The full diagram includes the wake-ignition circuit from R.pb, the sleep-sustain circuit in Po.v (Po.vl and Po.mn), and the wake-sustain circuit in H.l and V. As a reminder, this model is highly simplified and really only serves as a skeleton to organize the various brainstem sleep systems.
Cortical slow wave sleep
Although I’m trying to avoid the cortex as long as possible, studies use cortical slow waves as a sleep marker, so it’s inescapable. Cortical slow waves are globally synchronized neuron firing between around 0.5Hz to 4Hz. The slow wave firing has no information content, but the oscillations may help clear the cortex of metabolic toxins.
During wake, neurons expend to fill the intercellular space because of the neuron’s ion gradients. Filling the intercellular space means the CSF (cerebral-spinal fluid) can’t clear metabolic toxins [Xie et al 2013]. Slow wave sleep shrinks the neurons allowing fluid to fill the intercellular space, and the oscillations may even help with fluid circulation [Fultz et al 2019].

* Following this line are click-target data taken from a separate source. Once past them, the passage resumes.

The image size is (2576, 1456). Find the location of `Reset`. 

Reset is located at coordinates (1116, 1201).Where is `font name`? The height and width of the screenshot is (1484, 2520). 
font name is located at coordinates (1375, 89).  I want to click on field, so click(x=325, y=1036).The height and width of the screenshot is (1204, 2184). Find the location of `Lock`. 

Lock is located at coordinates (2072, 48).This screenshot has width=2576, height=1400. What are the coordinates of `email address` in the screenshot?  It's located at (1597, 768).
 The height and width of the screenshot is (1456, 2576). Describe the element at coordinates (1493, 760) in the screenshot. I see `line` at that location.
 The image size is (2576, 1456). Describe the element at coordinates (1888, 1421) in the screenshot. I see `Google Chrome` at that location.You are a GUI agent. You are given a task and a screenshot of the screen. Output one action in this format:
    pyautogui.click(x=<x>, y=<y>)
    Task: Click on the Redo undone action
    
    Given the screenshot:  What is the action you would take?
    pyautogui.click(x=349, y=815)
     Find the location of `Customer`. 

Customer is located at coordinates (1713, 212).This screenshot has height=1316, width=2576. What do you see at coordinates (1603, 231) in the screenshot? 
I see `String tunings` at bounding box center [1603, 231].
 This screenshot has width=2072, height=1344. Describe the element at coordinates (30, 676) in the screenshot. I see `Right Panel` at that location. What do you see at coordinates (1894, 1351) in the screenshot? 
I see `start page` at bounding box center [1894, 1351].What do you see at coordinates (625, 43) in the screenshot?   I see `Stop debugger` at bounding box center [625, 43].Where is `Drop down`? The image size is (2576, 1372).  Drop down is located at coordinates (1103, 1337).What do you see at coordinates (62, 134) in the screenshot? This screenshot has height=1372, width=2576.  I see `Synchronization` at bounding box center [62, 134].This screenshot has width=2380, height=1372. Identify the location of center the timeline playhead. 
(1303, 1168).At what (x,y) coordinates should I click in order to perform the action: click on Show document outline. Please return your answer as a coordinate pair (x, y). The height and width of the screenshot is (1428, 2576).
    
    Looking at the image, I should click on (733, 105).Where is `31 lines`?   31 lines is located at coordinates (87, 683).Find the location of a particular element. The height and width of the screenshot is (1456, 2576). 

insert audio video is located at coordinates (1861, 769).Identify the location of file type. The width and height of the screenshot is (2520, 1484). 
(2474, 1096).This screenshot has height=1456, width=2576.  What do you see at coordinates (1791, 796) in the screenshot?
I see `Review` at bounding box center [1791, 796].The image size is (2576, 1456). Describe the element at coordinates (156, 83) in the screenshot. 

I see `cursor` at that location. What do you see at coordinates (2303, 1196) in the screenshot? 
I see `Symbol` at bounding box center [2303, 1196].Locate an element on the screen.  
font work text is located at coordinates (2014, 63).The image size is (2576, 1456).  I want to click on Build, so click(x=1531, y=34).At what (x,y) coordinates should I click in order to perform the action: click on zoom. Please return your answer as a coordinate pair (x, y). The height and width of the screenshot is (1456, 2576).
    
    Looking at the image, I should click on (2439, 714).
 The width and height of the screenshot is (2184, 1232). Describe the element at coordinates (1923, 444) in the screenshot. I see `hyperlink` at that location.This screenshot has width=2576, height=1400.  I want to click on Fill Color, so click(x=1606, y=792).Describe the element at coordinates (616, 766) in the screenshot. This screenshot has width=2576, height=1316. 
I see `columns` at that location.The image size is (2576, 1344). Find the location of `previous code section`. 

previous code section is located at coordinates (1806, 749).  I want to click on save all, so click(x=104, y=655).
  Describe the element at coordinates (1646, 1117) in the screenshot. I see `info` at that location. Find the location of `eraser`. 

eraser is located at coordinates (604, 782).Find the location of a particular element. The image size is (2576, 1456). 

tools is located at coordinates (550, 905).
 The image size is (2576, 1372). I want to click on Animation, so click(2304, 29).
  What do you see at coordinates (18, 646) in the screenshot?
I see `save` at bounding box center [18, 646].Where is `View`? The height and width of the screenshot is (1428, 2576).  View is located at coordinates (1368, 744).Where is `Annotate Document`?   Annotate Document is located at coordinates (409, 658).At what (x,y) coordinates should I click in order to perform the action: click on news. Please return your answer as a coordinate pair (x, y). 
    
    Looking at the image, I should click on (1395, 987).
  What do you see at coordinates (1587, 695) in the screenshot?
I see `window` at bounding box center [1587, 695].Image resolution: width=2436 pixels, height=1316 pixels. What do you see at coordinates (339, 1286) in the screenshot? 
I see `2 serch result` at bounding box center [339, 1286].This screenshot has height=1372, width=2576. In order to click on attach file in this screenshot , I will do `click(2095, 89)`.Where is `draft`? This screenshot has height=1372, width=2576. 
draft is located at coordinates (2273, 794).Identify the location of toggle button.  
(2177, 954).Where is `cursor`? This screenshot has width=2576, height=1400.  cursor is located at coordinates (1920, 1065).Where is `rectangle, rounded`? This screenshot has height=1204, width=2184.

Cortical sleep appears strongly coupled to astrocytes. Astrocyte calcium precedes slow waves in the cortex [Poskanzer and Yuste 2016]. Astrocytes may even organized SWS waves across the cortex, using electrical gap junctions to connect to astrocyte neighbors [Vaidyanathan et al 2021].

The above diagram shows a simplified cortical wake circuit, although the cortex is also affected by wake neurotransmitters norepinephrine, serotonin and dopamine. In this model the cortex is mostly an appendage of the brainstem sleep circuit, waking when the brainstem wakes.
P.bf (basal forebrain) is a set of GABA and ACh nuclei that activate the cortex, hippocampus, and olfactory bulb. Although P.bf is identified by its ACh neurons, the GABA projections seem to be more important for wake.
Notes: Local cortical sleep pressure is signaled with GABA [Alfonsa et al 2023]. Parts of the cortex can sleep independently [Krueger et al 2013].
Ppt and P.ldt ACh and wake
Although I’ve lumped Ppt (pedunculopontine nucleus) and P.ldt (laterodorsal tegmental nucleus) with the “V” wake promoting areas, they deserve a special mention because of their connection and similarity with P.bf. Ppt and P.ldt are ACh ganglia near the isthmus midbrain-hindbrain boundary. Ppt is part of the MLR, showing the tight connection between locomotion and wake. Ppt feeds into P.bf, the striatum, and other locomotive regions like H.stn.
Interestingly, all Ppt neurons self-generate gamma oscillations through intrinsic channels [Garcia-Rill et al 2015]. So it could be an ignition source of gamma activation in the striatum and cortex.